Apple's Security Update 2006-003 squashes a bug in LaunchServices for Mac OS X 10.4.6 Client and Server. According to Apple, a long file name extension may interfere with Download Validation. This may let an attacker design a file with unsafe content, but appears to be safe to Mac OS X 10.4, which will then let an application, such as Safari, open the file. The security update does a better job of checking long file name extensions. Security Update 2006-003 includes many more fixes for bugs that may allow an attacker to run hostile code on your computer.

There is a bug in Mozilla Firefox 1.5.0.3, according to the Sans Internet Storm Center.
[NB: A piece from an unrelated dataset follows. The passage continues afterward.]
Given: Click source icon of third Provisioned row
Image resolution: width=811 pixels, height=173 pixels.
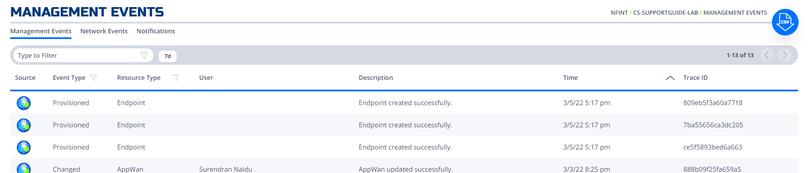Looking at the screenshot, I should pos(24,147).
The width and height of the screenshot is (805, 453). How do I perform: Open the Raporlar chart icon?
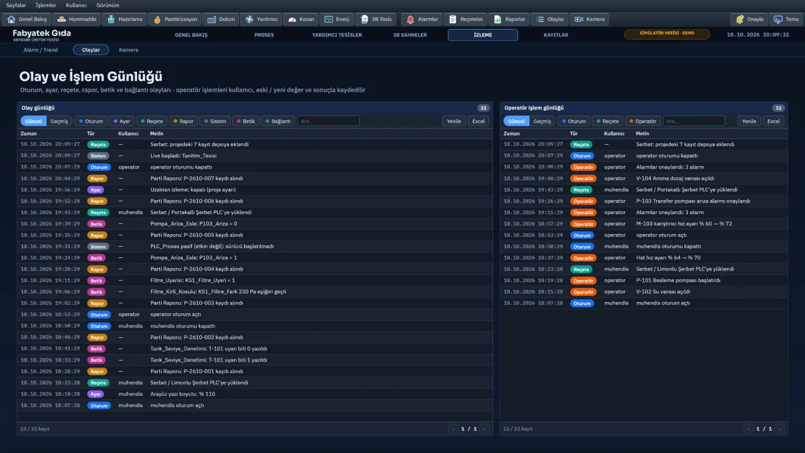(509, 20)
A web page can be designed in a way to trick the function that automatically opens your email program when you click on a mailto: link, so that one click may rapidly open up 100 email windows on your computer, crashing it in a denial of service attack. It does not appear that attackers can use this to run code on your system.

A bug has been found in the Sophos line of anti-virus products. The bug is in the way that Microsoft Cabinet (.CAB) files are unpacked. An attacker may be able to construct a .CAB file in a way that lets them sneak their code onto your computer and then execute it. Sophos has updates available. See the chart at Sophos for information on each product. It does not appear that this flaw has been exploited yet, although now the bad guys know where to look.